Apoptosis curcumin endoplasmic reticulum stress H9C2 cells palmitic acid

Introduction

Diabetic cardiomyopathy accounts for more than half of the diabetes-related morbidity and mortality cases.¹ Elevated free fatty acid levels in the blood contribute to the development of various obesity-associated diseases, such as diabetic cardiomyopathy. Palmitic acid (PA), the main component of dietary saturated fat, causes metabolic diseases, such as diabetes and cardiovascular disease.² Previous studies have reported that PA induces apoptosis in different cells, such as neurons,³ granulosa cells,⁴ hepatocytes,⁵ endothelial cells,⁶ and cardiomyocytes.⁷ And the various effects mechanisms of PA-induced apoptosis involve oxidative stress,⁸ damage to mitochondria,⁹ and the inhibition of autophagy.^10,11 However, the exact molecular mechanism of PA-induced apoptosis has not been fully understood. Recent findings suggest that endoplasmic reticulum (ER) stress also plays an important role in PA-triggered H9C2 cell apoptosis.^12
–14

The ER stores calcium and is a site of protein synthesis and modification.¹⁵ The excessive accumulation of unfolded or misfolded proteins in the ER can lead to unfolded protein response (UPR). The UPR is a fundamental homeostatic process that leads to the activation of transcription factor 6 (ATF6), inositol-requiring enzyme 1α (IRE1α), and pancreatic ER kinase (PERK).¹⁶ Under normal physiological conditions, glucose-regulated protein 78-kDa (GRP78) interacts with PERK, IRE1α, and ATF6, which maintains the transmembrane proteins in an inactive state. If the UPR fails to repair the cellular damage, ER stress is prolonged and signaling is activated. ER stress often induces cell apoptosis via CCAAT/enhancer-binding protein homologous protein (CHOP).¹⁷ 4-Phenylbutyric acid (4-PBA), an ER stress inhibitor, may decrease the expression of ER stress marker proteins.

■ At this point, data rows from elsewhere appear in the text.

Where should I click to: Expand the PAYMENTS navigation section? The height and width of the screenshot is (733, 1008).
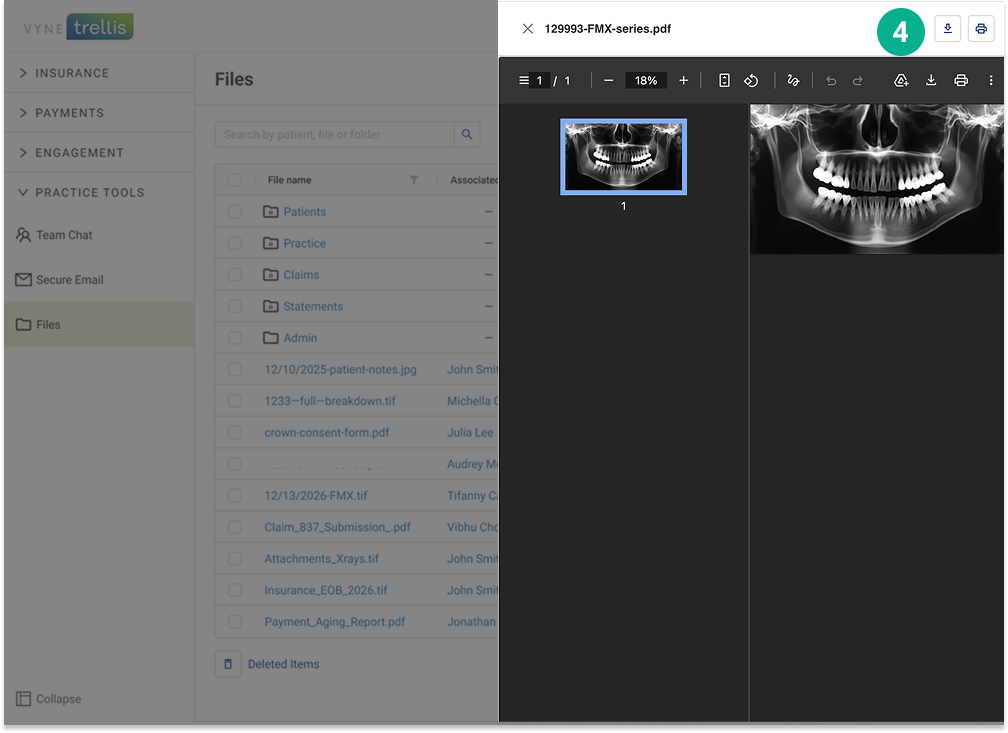[x=69, y=113]
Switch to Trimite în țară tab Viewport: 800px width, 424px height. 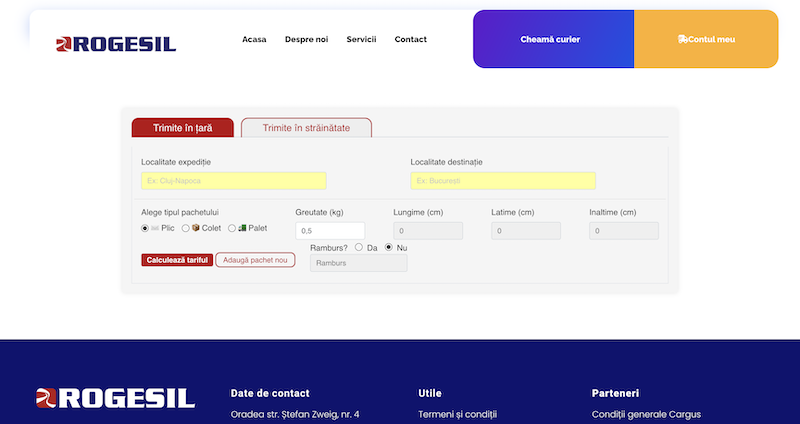(x=182, y=128)
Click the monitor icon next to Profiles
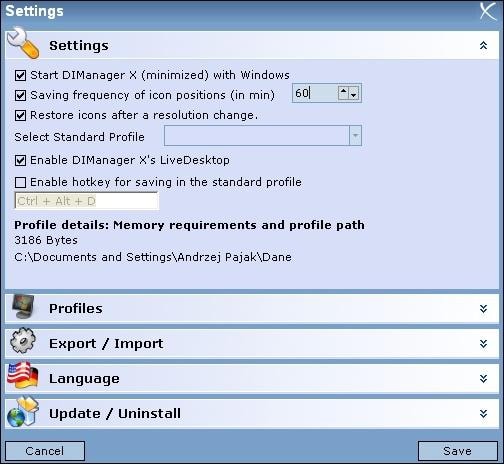 click(x=23, y=307)
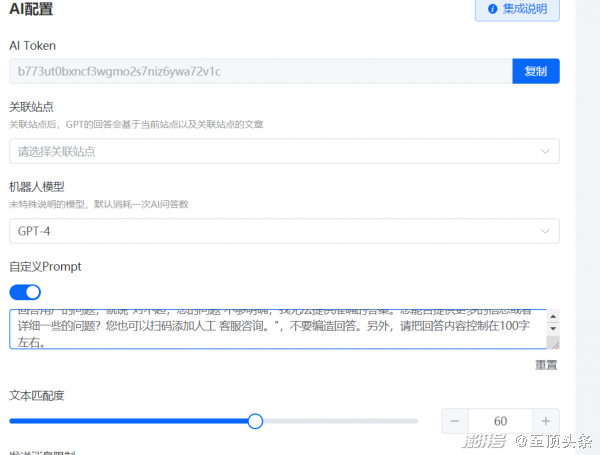
Task: Click the Prompt textarea scroll up arrow
Action: click(x=553, y=317)
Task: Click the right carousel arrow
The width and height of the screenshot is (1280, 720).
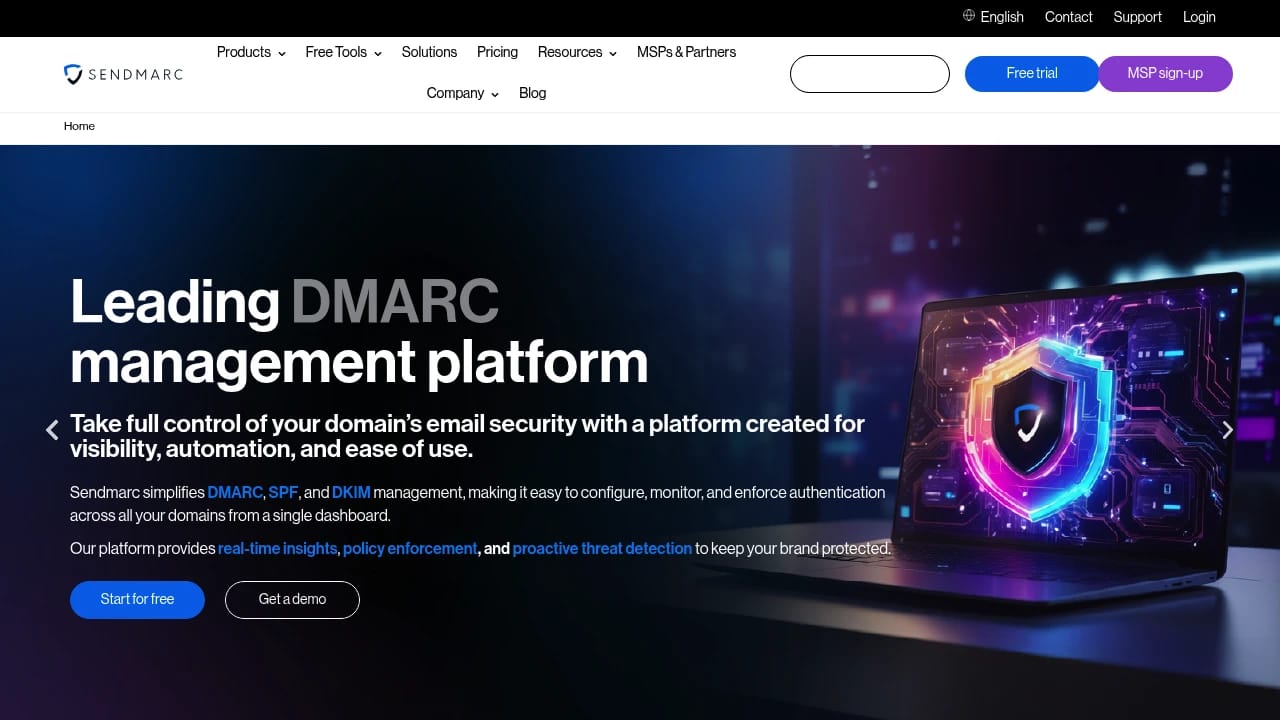Action: [1228, 430]
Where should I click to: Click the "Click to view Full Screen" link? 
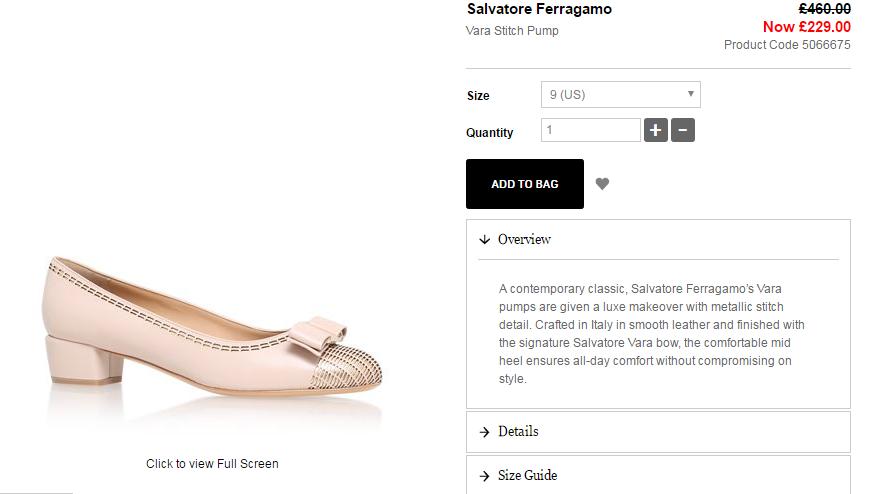tap(212, 464)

Curcumin, a phenolic compound present in the turmeric roots, has therapeutic activities against diverse pathological conditions, such as cancer, atherosclerosis, and cardiovascular diseases.^18,19 Previous studies have revealed that curcumin protects cells and tissues against ischemia-reperfusion injury by its antioxidant²⁰ and antiinflammatory²¹ properties. Further, several studies have suggested that curcumin protects the cell against damage by regulating autophagy.^21,22 Some studies have also demonstrated that curcumin attenuates cell apoptosis through inhibiting ER stress.^23
–25 Nevertheless, it is still unclear whether curcumin protects H9C2 cells against PA-induced injury by inhibiting ER stress.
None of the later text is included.